● SELECTED TEXT:
==============================

Source code for elasticai.creator.nn.fixed_point.conv1d.testbench

import math
from abc import abstractmethod
from collections import defaultdict
from typing import Protocol

from elasticai.creator.file_generation.savable import Path
from elasticai.creator.file_generation.template import (
    InProjectTemplate,
    module_to_package,
)
from elasticai.creator.nn.fixed_point.number_converter import FXPParams, NumberConverter
from elasticai.creator.vhdl.design.ports import Port
from elasticai.creator.vhdl.simulated_layer import Testbench




[docs]
class Conv1dDesignProtocol(Protocol):
    @property
    @abstractmethod
    def name(self) -> str: ...

    @property
    @abstractmethod
    def input_signal_length(self) -> int: ...

    @property
    @abstractmethod
    def port(self) -> Port: ...

    @property
    @abstractmethod
    def kernel_size(self) -> int: ...

    @property
    @abstractmethod
    def in_channels(self) -> int: ...

    @property
    @abstractmethod
    def out_channels(self) -> int: ...






[docs]
class Conv1dTestbench(Testbench):
    def __init__(self, name: str, uut: Conv1dDesignProtocol, fxp_params: FXPParams):
        self._converter = NumberConverter(fxp_params)
        self._converter_for_batch = NumberConverter(
            FXPParams(8, 0)
        )  # max for 255 lines of inputs
        self._name = name
        self._uut_name = uut.name
        self._input_signal_length = uut.input_signal_length
        self._in_channels = uut.in_channels
        self._out_channels = uut.out_channels
        self._x_address_width = uut.port["x_address"].width
        self._fxp_params = fxp_params
        self._converter = NumberConverter(self._fxp_params)
        self._kernel_size = uut.kernel_size
        self._output_signal_length = math.floor(
            self._input_signal_length - self._kernel_size + 1
        )
        self._y_address_width = uut.port["y_address"].width



[docs]
    def save_to(self, destination: Path):
        template = InProjectTemplate(
            package=module_to_package(self.__module__),
            file_name="testbench.tpl.vhd",
            parameters={
                "testbench_name": self.name,
                "input_signal_length": str(self._input_signal_length),
                "in_channels": str(self._in_channels),
                "out_channels": str(self._out_channels),
                "total_bits": str(self._fxp_params.total_bits),
                "x_address_width": str(self._x_address_width),
                "output_signal_length": str(self._output_signal_length),
                "y_address_width": str(self._y_address_width),
                "uut_name": self._uut_name,
            },
        )

==============================

● EXCERPTED DATA:
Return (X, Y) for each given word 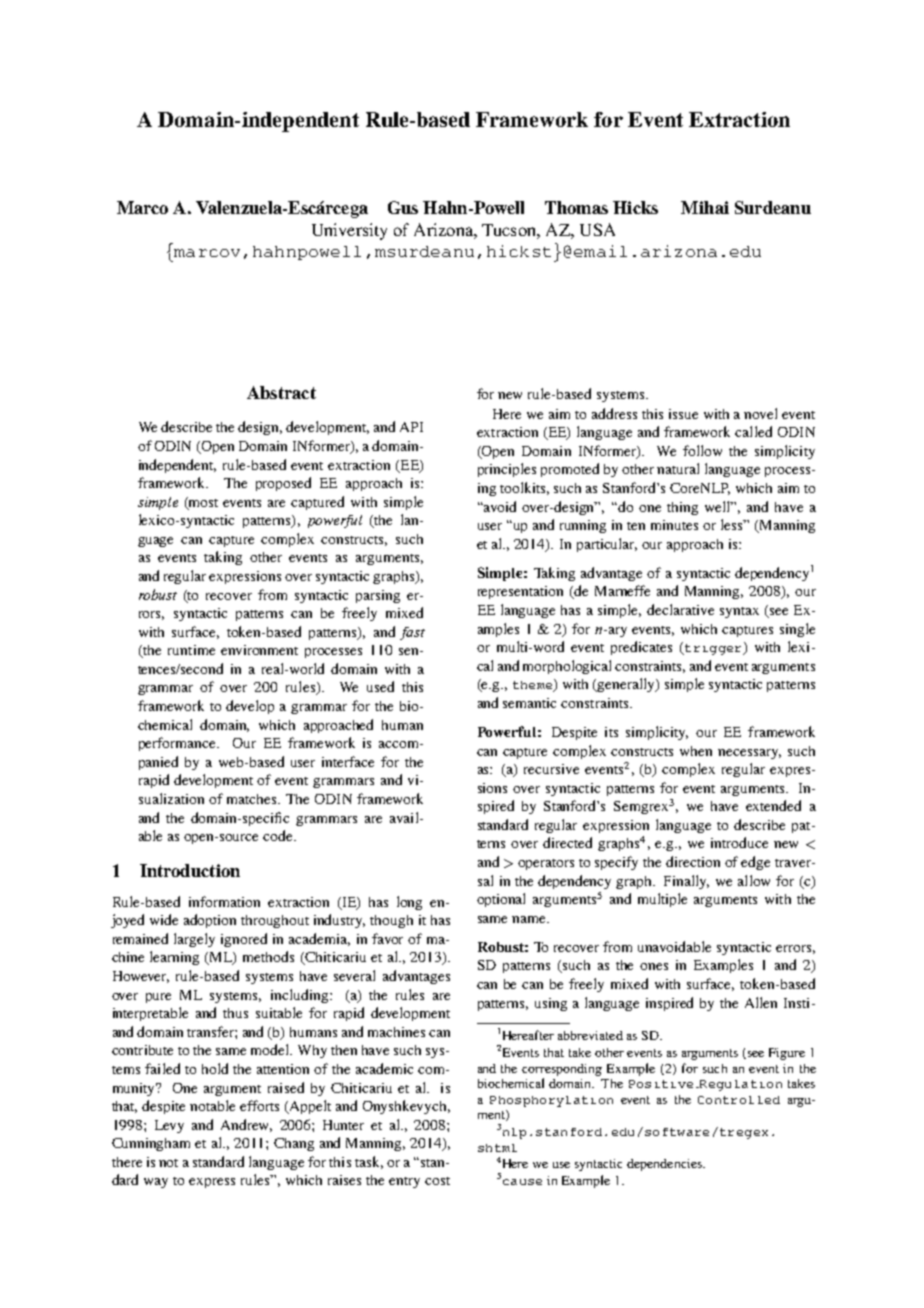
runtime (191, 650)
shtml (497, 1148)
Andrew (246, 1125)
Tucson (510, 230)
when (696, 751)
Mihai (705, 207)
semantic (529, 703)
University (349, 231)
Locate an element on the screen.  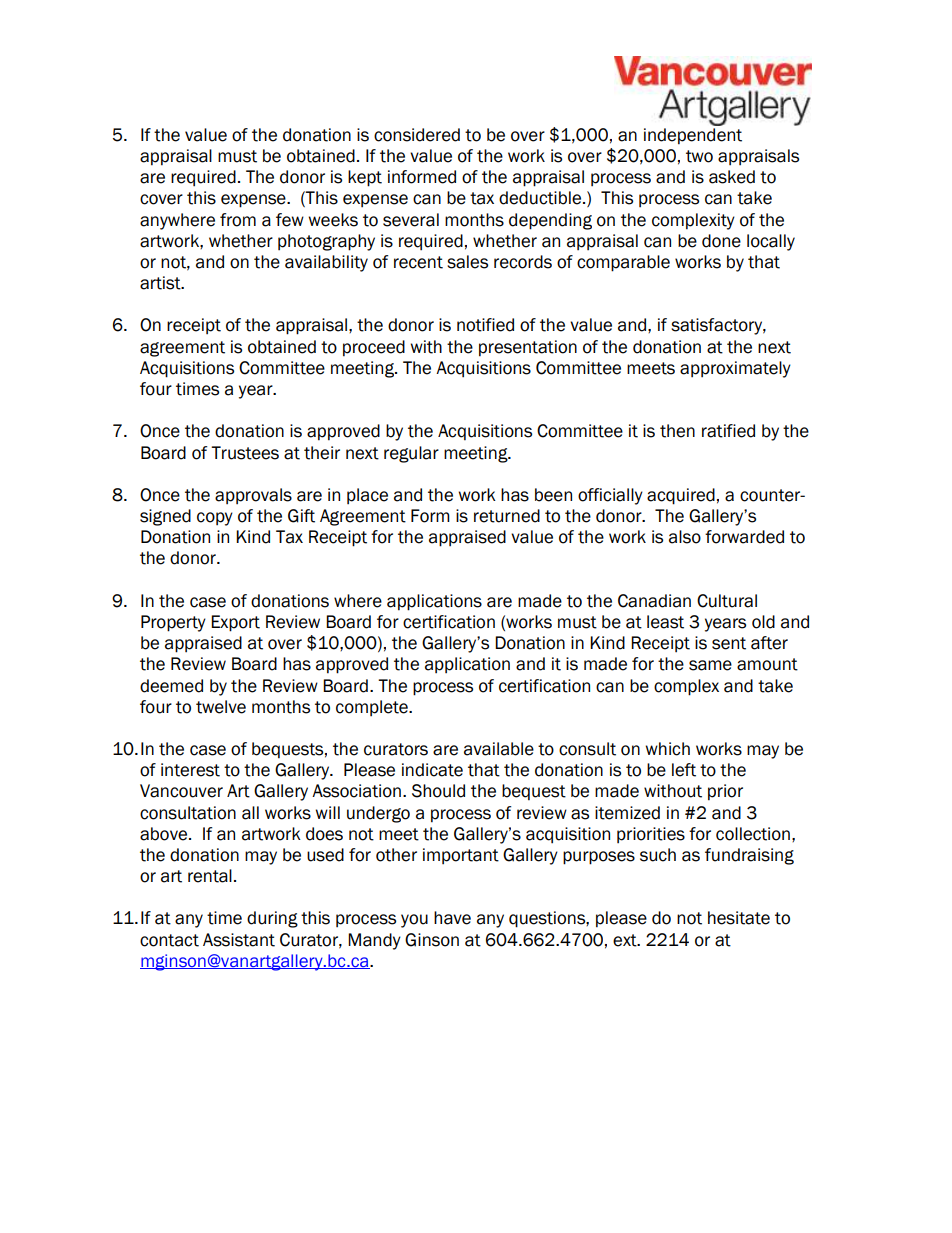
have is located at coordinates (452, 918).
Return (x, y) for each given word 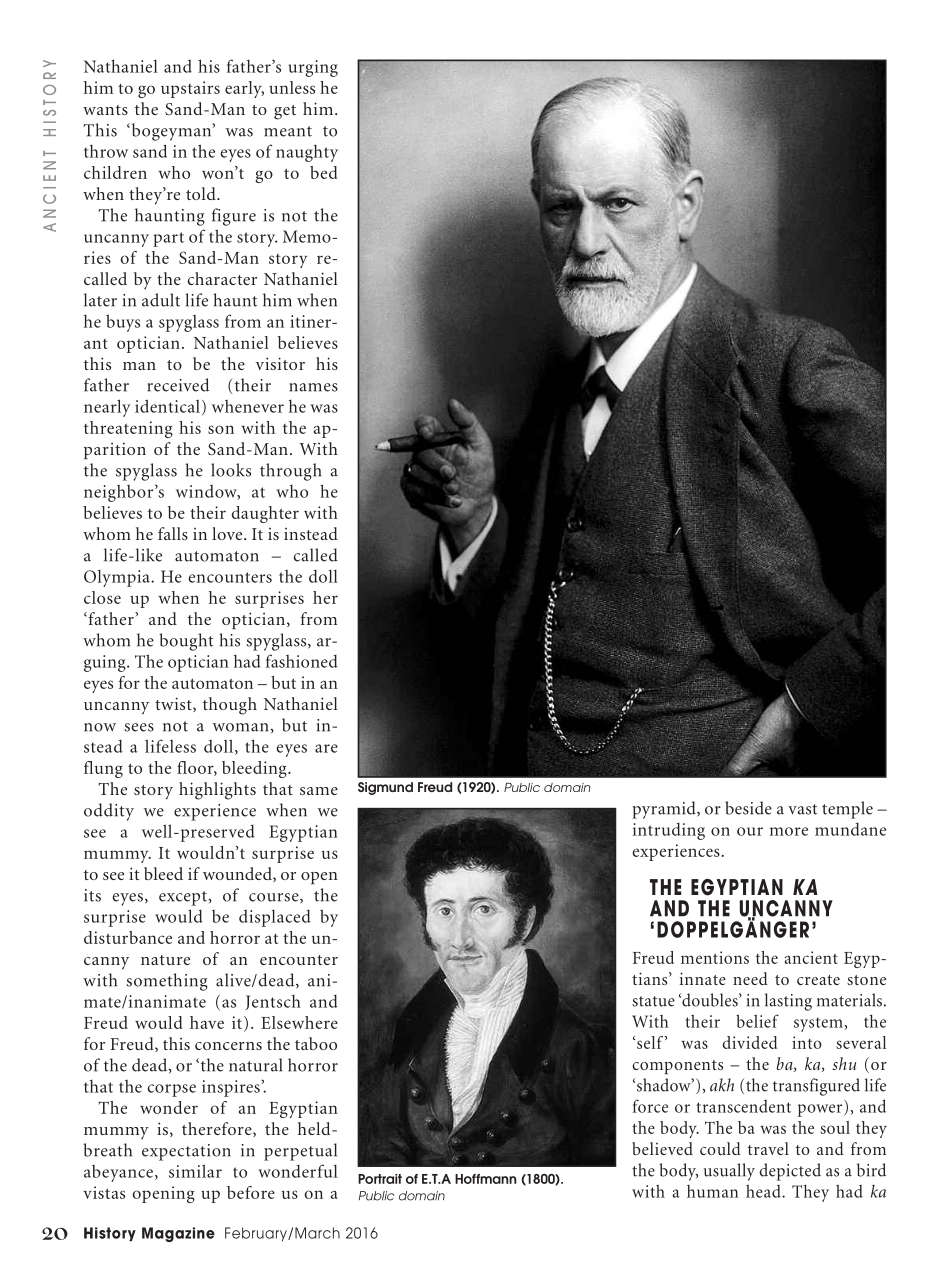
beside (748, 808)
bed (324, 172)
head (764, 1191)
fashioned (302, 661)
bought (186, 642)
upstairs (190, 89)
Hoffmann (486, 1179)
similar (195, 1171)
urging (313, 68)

==============================

● SET TASKS:
a – Translate the heading of the testbench source code, "Source code for elasticai.creator.nn.fixed_point.conv1d.testbench", into German.
b – Copy out the rows verbatim, everything from the line containing "when (696, 751)" down to the last row, with both ends included. Leave the picture references out.
The testbench source code and the rows have no connection to each other.

● ANSWER LIST:
a – Quellcode für elasticai.creator.nn.fixed_point.conv1d.testbench

b –
when (696, 751)
Mihai (705, 207)
semantic (529, 703)
University (349, 231)
Locate an element on the screen.  
have is located at coordinates (452, 918).
Return (x, y) for each given word 
beside (748, 808)
bed (324, 172)
head (764, 1191)
fashioned (302, 661)
bought (186, 642)
upstairs (190, 89)
Hoffmann (486, 1179)
similar (195, 1171)
urging (313, 68)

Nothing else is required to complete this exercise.